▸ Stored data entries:
+++
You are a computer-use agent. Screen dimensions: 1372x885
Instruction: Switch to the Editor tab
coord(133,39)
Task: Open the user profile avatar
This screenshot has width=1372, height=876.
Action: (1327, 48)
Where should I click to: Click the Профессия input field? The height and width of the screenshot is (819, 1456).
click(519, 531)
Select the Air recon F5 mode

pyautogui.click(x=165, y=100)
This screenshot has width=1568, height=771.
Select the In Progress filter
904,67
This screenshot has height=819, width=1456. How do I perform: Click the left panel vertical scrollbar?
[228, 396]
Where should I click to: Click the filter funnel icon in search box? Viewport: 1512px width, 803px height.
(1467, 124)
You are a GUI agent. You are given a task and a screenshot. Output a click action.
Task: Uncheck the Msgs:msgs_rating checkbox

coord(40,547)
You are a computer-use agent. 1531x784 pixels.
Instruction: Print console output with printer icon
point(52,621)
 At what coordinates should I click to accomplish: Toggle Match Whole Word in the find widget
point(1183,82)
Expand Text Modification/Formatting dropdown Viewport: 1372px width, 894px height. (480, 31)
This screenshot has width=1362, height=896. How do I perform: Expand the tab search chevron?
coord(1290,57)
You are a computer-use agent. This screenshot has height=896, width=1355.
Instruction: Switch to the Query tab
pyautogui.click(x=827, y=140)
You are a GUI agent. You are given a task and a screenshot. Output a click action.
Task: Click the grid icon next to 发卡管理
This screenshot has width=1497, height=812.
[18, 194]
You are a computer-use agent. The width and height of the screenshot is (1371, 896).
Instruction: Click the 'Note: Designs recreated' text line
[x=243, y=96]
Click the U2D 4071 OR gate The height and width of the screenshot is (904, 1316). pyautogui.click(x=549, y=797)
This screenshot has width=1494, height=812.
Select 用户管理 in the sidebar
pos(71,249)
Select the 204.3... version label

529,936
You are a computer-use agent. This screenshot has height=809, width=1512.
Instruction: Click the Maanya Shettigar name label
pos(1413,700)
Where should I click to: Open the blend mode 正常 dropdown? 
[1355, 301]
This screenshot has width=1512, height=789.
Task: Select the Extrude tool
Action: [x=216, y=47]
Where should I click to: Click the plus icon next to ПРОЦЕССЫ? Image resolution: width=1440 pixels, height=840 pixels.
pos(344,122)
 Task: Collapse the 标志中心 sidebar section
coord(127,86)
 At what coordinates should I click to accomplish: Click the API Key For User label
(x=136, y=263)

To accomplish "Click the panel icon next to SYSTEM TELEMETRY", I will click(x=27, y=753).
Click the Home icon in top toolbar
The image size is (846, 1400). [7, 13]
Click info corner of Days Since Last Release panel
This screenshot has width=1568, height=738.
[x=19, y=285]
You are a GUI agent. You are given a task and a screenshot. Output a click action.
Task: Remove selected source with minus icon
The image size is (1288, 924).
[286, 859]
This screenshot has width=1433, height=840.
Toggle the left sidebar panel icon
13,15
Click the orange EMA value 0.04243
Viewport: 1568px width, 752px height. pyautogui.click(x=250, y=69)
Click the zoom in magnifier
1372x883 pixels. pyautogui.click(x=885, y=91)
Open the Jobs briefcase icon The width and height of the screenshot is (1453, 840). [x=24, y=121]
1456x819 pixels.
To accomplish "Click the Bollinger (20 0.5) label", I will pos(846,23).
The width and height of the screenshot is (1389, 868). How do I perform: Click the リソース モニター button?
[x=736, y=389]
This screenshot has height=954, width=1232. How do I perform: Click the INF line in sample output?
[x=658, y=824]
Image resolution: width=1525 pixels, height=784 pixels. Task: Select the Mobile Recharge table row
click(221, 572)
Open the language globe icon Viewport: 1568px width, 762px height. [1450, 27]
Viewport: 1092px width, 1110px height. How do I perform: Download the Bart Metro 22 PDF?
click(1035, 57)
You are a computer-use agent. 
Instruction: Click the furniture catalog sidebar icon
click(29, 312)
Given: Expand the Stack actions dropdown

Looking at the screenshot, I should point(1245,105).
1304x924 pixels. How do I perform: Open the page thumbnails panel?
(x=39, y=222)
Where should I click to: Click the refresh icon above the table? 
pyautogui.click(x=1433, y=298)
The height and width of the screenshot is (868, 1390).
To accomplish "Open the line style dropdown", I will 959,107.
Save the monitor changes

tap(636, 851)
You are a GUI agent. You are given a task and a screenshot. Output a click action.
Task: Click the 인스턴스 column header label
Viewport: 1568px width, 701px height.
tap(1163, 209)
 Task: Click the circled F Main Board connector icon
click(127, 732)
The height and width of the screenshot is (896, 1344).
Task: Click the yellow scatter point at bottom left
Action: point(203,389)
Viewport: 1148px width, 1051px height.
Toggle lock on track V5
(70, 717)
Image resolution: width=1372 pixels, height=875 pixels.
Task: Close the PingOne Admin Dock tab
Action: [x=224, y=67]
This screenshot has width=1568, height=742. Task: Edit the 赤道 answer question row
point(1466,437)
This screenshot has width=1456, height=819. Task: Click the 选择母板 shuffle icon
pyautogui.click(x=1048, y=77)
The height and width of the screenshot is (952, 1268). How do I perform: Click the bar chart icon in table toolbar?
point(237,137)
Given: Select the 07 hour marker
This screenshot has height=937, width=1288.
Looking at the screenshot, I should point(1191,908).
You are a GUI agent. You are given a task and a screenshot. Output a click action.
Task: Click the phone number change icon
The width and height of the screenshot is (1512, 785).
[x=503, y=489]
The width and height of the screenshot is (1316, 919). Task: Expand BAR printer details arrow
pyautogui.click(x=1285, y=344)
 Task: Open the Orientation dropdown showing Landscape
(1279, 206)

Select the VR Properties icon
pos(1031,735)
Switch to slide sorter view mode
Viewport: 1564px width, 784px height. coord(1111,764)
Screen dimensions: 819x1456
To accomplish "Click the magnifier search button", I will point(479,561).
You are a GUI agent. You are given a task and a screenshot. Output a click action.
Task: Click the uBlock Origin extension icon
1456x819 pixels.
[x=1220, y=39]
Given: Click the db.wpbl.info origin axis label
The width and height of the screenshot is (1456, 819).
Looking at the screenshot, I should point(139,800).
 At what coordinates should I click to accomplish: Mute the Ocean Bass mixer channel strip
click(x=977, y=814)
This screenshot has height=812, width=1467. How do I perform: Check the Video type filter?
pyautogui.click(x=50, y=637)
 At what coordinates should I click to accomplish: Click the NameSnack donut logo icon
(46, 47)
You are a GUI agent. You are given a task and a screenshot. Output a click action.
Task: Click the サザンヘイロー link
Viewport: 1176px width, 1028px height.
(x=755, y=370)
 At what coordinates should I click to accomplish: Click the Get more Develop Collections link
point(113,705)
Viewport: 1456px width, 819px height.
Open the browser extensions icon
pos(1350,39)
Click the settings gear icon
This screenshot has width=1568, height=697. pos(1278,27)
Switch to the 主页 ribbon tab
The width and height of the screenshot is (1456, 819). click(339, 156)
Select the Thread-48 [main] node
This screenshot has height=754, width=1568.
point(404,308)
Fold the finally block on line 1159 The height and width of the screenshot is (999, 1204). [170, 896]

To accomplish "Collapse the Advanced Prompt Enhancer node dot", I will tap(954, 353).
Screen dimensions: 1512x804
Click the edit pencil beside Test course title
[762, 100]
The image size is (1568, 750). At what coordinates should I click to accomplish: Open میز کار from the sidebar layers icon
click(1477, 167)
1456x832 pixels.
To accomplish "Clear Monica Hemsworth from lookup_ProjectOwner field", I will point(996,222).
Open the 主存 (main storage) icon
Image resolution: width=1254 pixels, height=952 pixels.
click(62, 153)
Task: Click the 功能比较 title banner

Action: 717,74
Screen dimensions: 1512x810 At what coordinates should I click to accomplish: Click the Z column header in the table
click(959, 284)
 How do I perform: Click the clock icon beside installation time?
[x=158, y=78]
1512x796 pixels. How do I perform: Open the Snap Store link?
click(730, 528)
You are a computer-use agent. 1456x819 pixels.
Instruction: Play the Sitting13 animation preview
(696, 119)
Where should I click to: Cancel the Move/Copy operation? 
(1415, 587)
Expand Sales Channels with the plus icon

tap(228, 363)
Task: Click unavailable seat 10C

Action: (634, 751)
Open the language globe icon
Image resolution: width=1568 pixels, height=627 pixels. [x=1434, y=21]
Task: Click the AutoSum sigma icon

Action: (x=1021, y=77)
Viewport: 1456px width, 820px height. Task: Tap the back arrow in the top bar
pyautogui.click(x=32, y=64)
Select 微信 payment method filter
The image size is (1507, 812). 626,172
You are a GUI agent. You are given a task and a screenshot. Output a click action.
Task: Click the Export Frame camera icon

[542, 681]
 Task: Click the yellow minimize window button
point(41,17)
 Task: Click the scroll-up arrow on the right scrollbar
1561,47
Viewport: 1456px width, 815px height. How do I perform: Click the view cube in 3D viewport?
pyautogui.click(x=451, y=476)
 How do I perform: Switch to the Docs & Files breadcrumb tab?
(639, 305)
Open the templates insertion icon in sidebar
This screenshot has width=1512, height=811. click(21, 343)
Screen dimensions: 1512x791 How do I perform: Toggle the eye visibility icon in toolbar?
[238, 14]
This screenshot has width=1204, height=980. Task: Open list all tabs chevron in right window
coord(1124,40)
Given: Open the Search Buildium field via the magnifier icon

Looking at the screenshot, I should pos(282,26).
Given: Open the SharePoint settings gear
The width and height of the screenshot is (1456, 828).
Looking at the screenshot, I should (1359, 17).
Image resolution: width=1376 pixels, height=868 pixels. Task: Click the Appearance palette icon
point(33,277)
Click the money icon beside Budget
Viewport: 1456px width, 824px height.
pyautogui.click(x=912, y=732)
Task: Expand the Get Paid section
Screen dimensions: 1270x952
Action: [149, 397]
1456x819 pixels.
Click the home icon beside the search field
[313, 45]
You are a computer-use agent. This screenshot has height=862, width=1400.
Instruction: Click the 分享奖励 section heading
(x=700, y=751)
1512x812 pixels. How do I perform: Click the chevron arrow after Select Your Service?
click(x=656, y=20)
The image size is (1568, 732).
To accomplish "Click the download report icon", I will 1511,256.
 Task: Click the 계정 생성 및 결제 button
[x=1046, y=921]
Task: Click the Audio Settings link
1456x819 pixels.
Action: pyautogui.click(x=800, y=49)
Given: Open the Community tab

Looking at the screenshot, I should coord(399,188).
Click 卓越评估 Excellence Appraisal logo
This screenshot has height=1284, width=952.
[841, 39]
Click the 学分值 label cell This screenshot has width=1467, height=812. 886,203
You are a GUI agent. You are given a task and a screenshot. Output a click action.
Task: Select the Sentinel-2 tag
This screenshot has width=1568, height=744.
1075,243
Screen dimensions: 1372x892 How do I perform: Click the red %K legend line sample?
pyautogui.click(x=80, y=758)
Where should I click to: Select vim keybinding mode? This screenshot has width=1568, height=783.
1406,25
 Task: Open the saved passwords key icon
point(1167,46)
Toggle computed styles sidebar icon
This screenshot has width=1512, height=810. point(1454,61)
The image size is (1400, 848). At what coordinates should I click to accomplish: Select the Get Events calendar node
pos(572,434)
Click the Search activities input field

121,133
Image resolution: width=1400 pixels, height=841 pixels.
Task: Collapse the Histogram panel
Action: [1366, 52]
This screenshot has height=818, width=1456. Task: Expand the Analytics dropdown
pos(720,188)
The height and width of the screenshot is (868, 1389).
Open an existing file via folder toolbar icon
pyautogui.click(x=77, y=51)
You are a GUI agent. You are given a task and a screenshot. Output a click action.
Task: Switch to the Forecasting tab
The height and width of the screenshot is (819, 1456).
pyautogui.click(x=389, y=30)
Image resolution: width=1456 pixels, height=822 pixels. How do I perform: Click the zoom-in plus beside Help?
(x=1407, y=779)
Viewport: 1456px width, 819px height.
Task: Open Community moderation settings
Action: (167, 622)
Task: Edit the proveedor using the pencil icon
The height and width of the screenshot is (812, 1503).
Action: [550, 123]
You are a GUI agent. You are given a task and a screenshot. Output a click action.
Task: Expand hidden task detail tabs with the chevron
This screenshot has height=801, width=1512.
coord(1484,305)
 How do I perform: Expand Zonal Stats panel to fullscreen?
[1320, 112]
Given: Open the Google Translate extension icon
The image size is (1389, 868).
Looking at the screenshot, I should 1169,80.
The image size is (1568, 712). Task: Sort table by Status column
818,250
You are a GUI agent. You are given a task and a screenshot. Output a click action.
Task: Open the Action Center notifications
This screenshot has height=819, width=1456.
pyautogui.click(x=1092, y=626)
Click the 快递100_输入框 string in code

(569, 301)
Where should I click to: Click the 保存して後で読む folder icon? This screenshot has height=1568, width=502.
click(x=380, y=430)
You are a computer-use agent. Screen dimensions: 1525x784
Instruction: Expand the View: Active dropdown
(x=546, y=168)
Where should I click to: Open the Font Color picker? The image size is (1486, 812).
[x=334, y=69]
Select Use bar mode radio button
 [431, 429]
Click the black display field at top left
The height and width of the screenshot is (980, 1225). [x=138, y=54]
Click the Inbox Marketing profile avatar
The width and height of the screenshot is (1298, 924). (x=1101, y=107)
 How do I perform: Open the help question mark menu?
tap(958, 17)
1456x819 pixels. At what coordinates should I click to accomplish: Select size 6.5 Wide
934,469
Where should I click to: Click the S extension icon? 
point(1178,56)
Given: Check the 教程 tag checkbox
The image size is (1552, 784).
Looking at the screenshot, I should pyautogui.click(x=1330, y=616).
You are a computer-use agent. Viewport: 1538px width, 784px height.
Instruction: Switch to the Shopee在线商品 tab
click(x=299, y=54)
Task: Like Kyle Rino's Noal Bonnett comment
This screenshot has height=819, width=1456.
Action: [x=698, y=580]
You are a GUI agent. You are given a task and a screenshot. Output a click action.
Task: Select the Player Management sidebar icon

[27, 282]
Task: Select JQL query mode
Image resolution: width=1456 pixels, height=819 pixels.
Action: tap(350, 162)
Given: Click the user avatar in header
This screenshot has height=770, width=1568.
+++
▸ WHAT THIS TASK INVOLVES: The required output is every line above that contains the string "computer".

▸ WRITTEN ANSWER:
You are a computer-use agent. Screen dimensions: 1372x885
You are a computer-use agent. 1531x784 pixels.
You are a computer-use agent. This screenshot has height=896, width=1355.
You are a computer-use agent. The width and height of the screenshot is (1371, 896).
You are a computer-use agent. This screenshot has height=809, width=1512.
You are a computer-use agent. 
You are a computer-use agent. 1456x819 pixels.
You are a computer-use agent. This screenshot has height=862, width=1400.
You are a computer-use agent. Screen dimensions: 1525x784
You are a computer-use agent. Viewport: 1538px width, 784px height.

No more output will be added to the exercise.